Supplied data:
-- begin --
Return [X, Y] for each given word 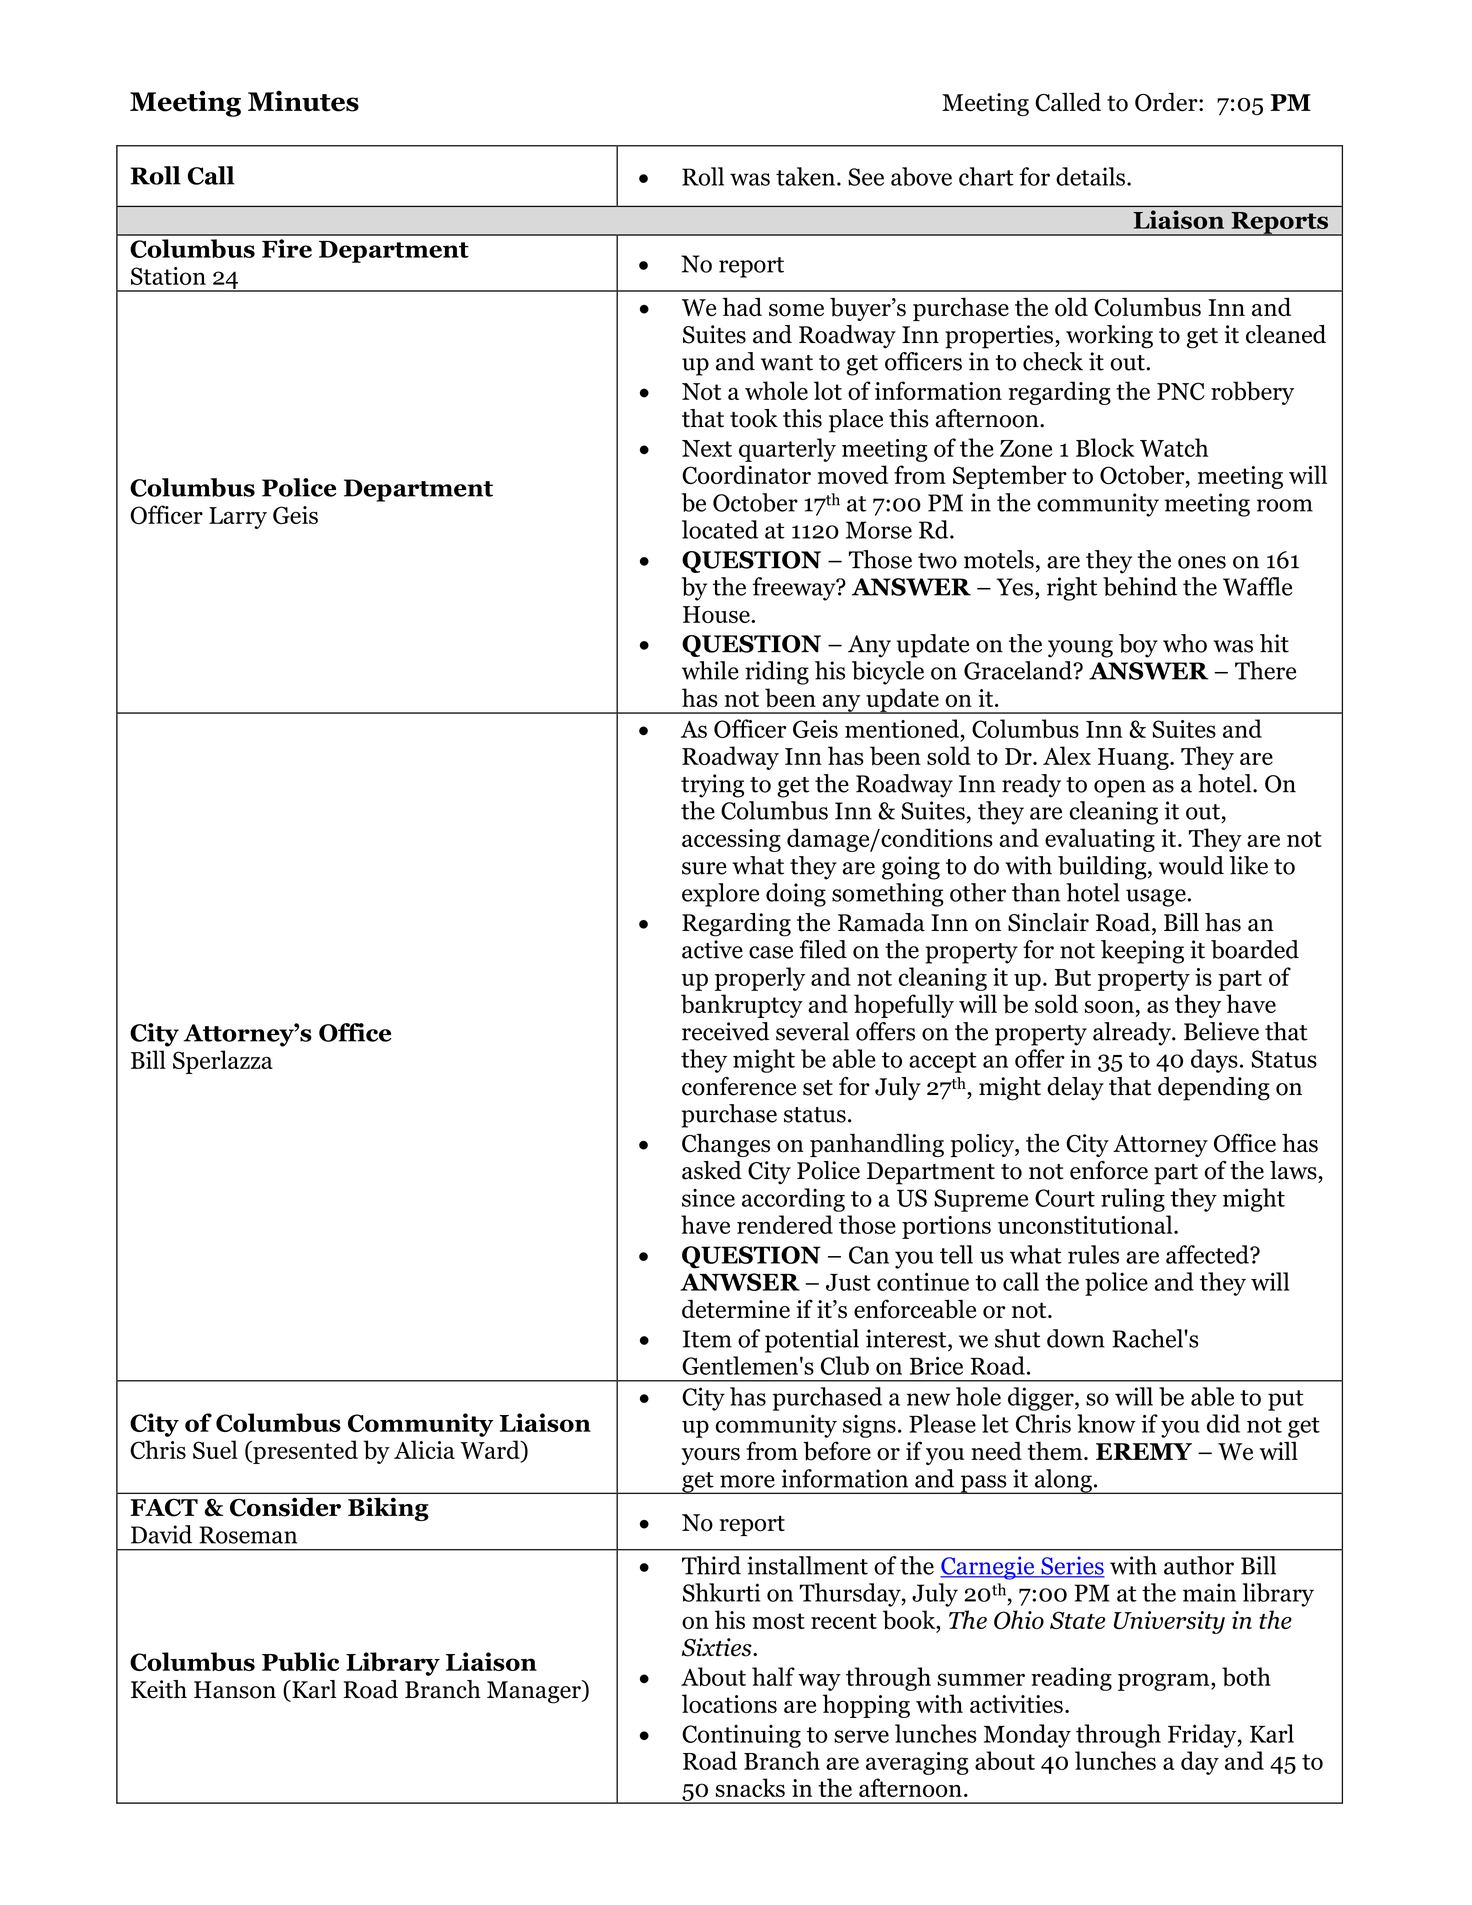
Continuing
-- end --
-- begin --
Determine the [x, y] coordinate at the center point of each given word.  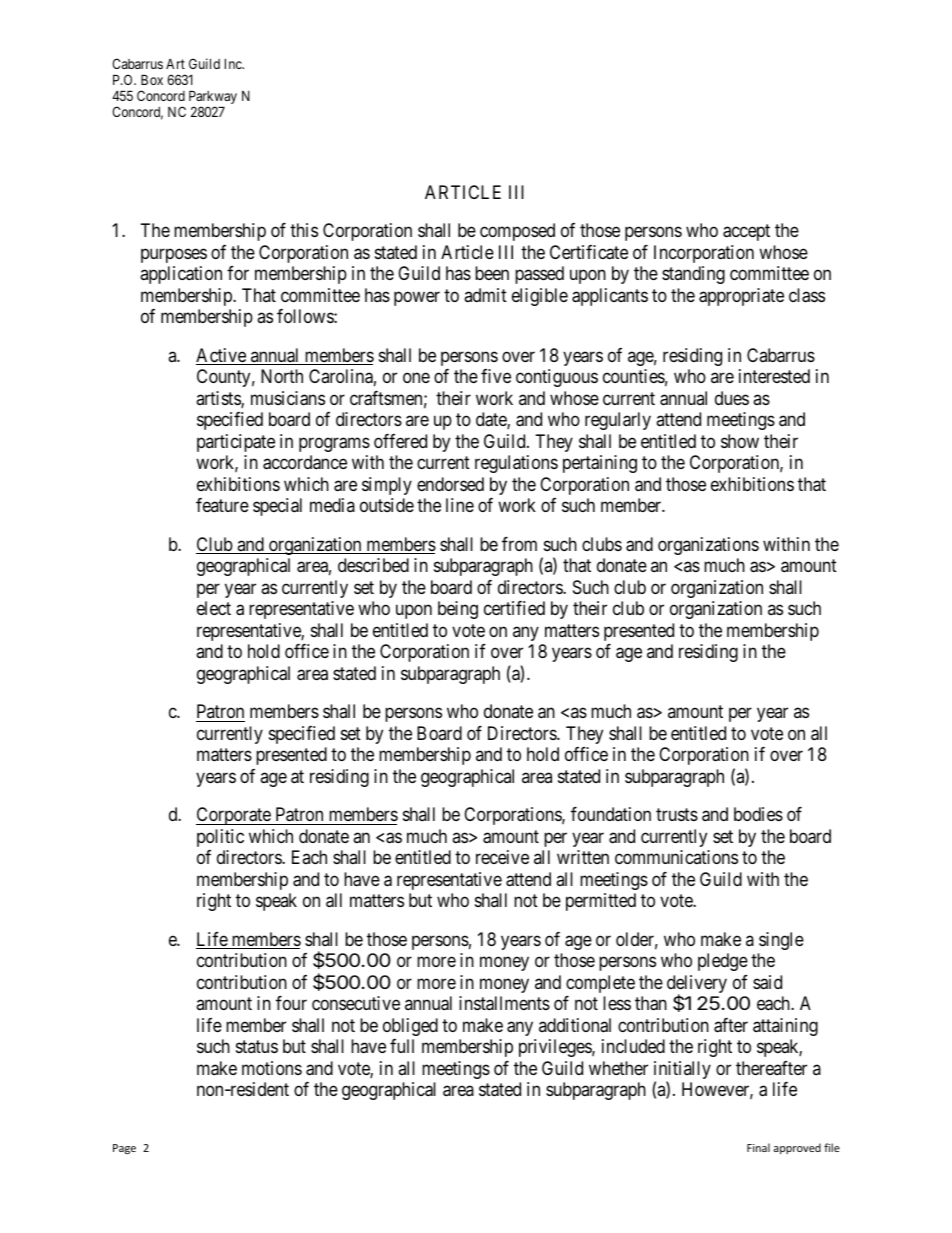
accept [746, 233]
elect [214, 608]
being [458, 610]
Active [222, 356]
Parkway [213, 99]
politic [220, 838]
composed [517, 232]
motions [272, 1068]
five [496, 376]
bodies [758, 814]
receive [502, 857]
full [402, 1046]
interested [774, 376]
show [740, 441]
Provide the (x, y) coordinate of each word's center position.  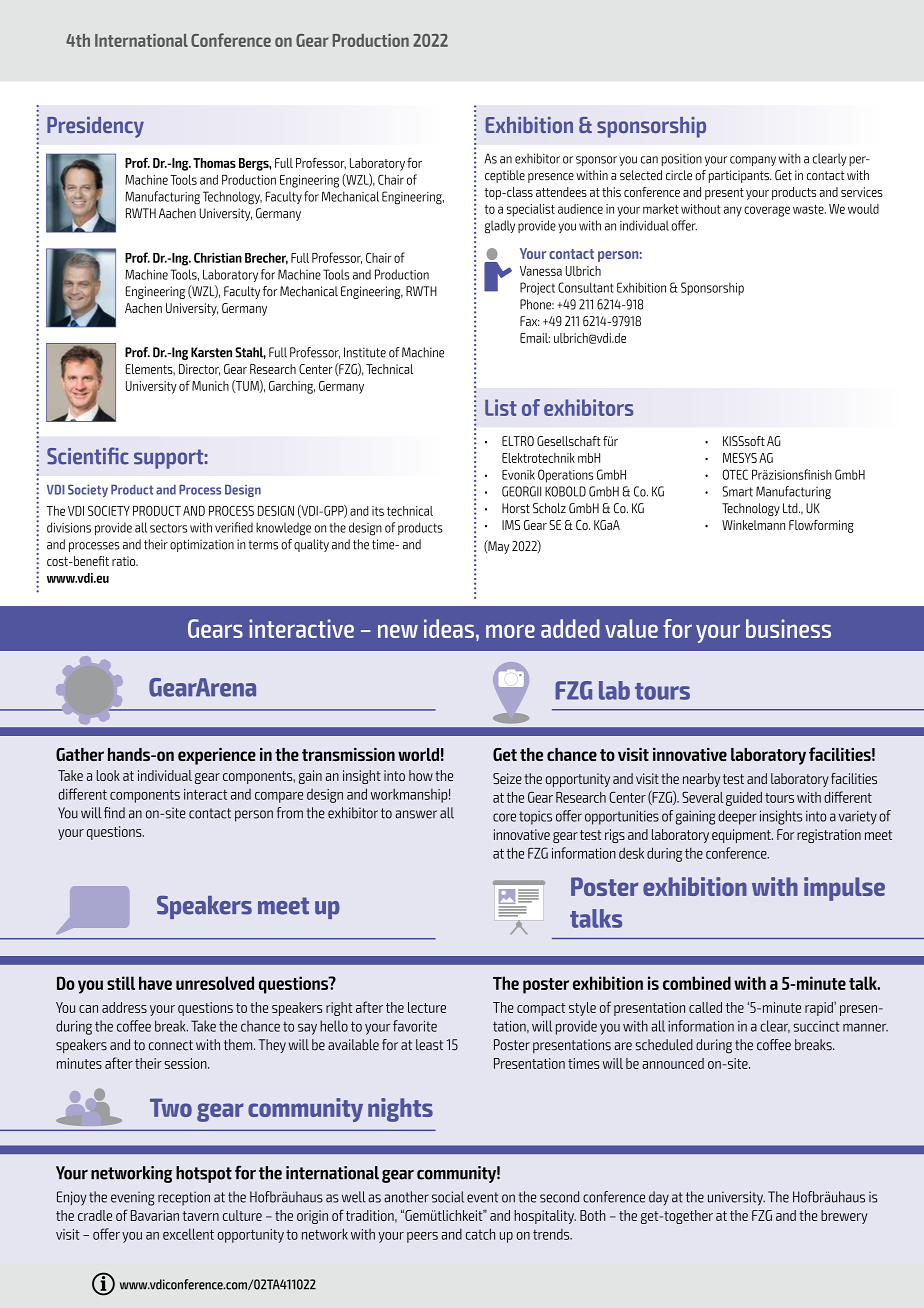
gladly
-- end --
-- begin --
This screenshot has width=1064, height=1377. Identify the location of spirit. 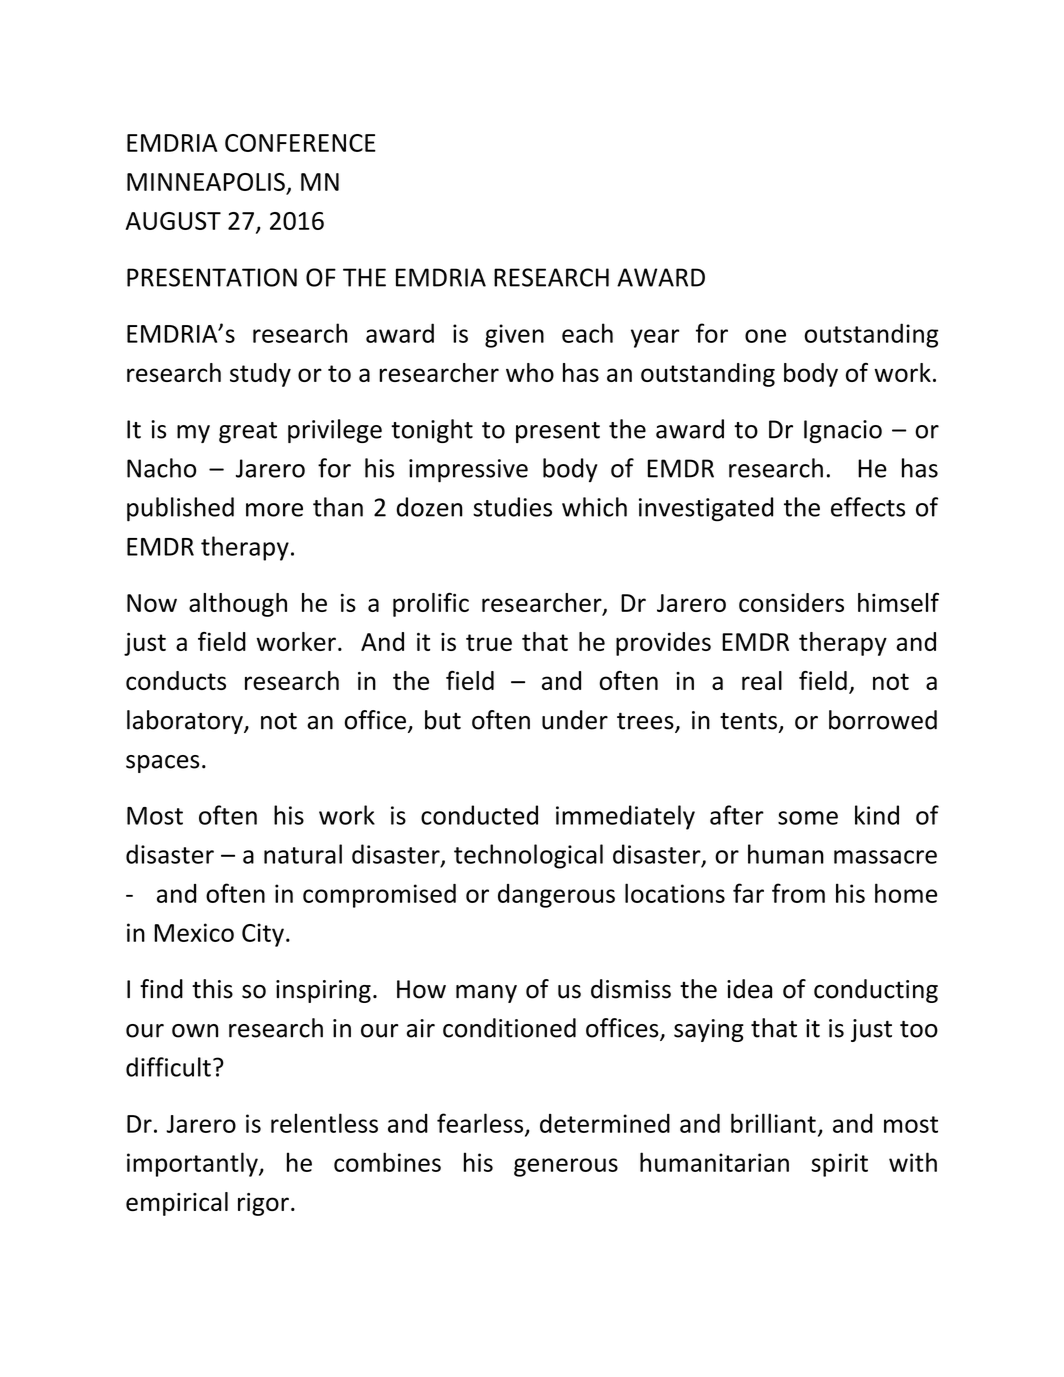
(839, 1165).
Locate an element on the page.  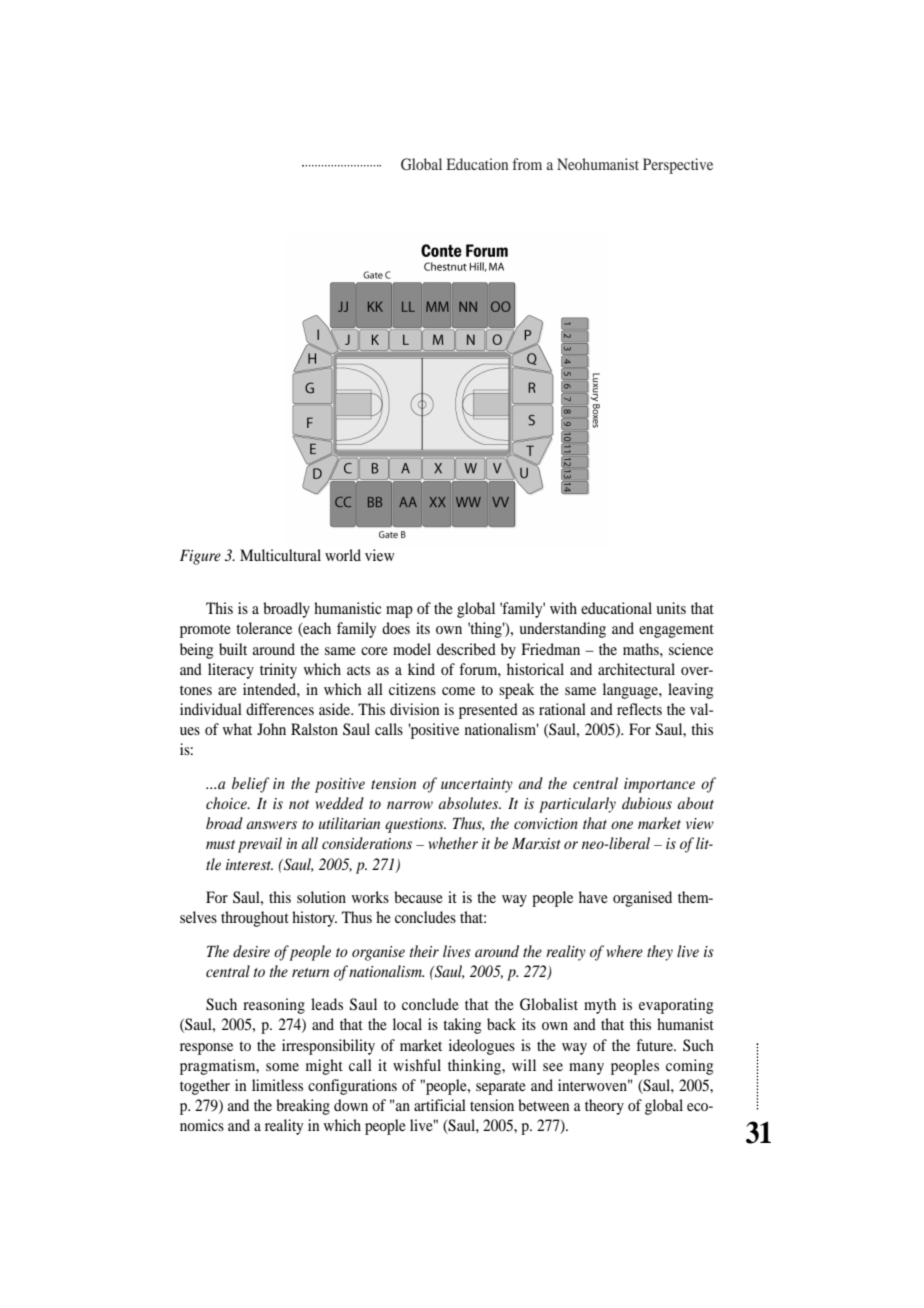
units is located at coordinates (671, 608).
-- end --
Task brief: Please convert the listing above, from the line with "elect [214, 608]" to the line with "show [740, 441]", into a JSON list of strings, one string per line and no blank lines.

Correct result:
[
  "elect [214, 608]",
  "being [458, 610]",
  "Active [222, 356]",
  "Parkway [213, 99]",
  "politic [220, 838]",
  "composed [517, 232]",
  "motions [272, 1068]",
  "five [496, 376]",
  "bodies [758, 814]",
  "receive [502, 857]",
  "full [402, 1046]",
  "interested [774, 376]",
  "show [740, 441]"
]